DESCRIPTION OF THE TASK:
Repeat the data in full. Drop every picture.

TASK MATERIAL:
-.-.-
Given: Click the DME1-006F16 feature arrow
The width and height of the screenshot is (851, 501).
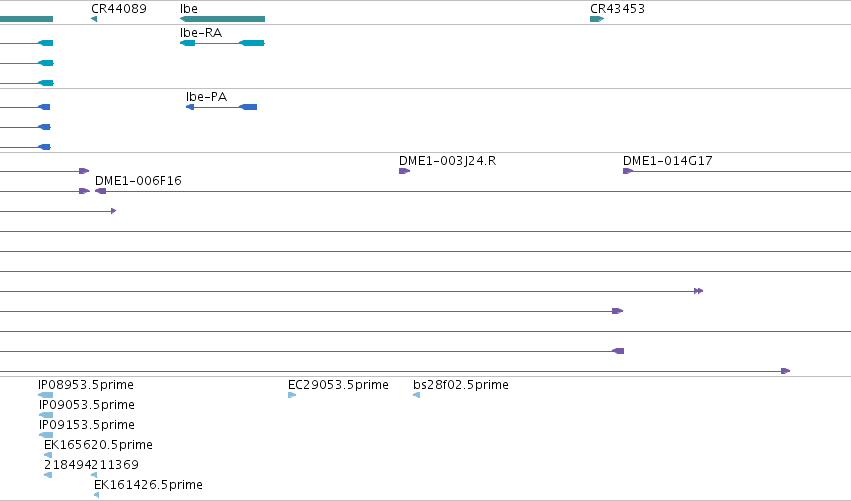Looking at the screenshot, I should pyautogui.click(x=100, y=191).
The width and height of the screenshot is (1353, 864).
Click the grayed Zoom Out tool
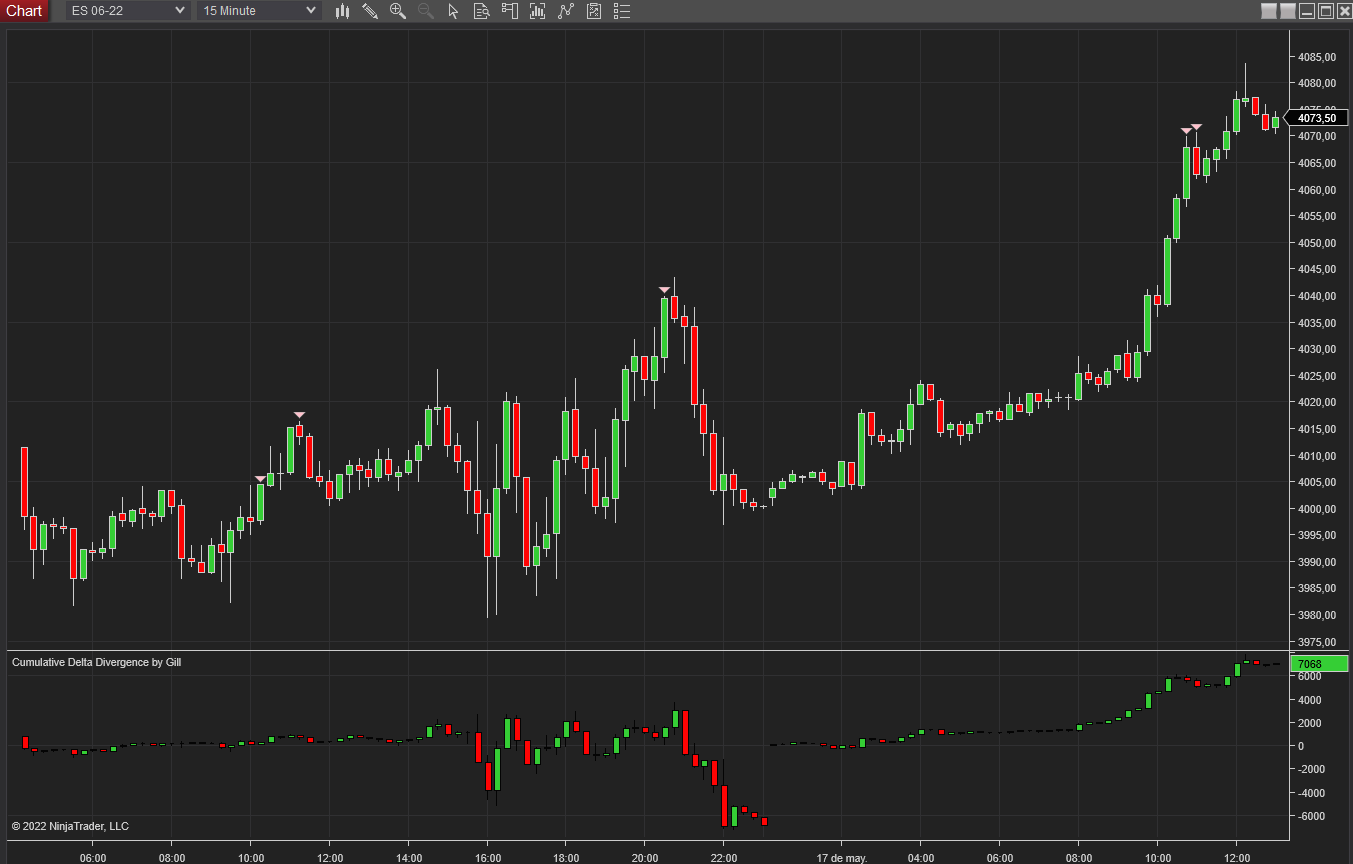425,11
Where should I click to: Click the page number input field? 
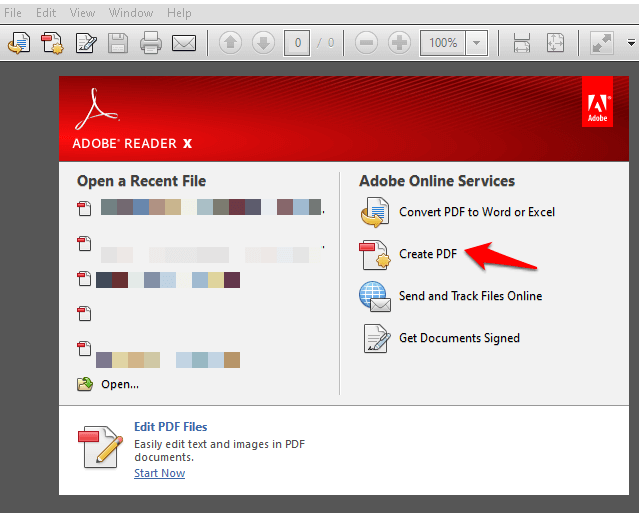(296, 44)
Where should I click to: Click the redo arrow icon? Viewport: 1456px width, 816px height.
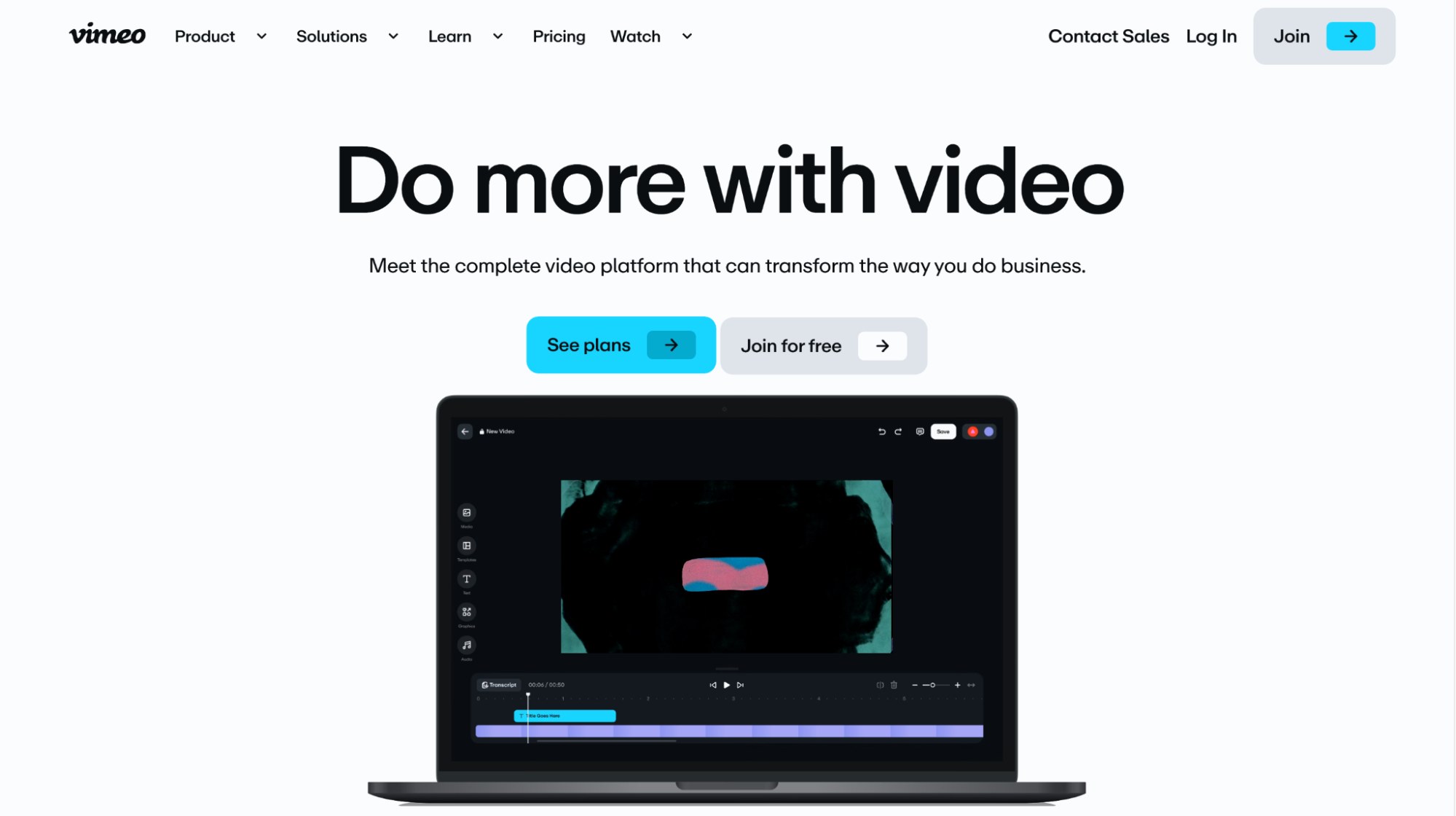[x=897, y=431]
-.-.-
EXPECTED ANSWER:
Given: Click the DME1-006F16 feature arrow
The width and height of the screenshot is (851, 501).
Looking at the screenshot, I should pyautogui.click(x=100, y=191).
The width and height of the screenshot is (1353, 864).
Click the grayed Zoom Out tool
425,11
Where should I click to: Click the page number input field? 
(296, 44)
Where should I click to: Click the redo arrow icon? Viewport: 1456px width, 816px height.
[x=897, y=431]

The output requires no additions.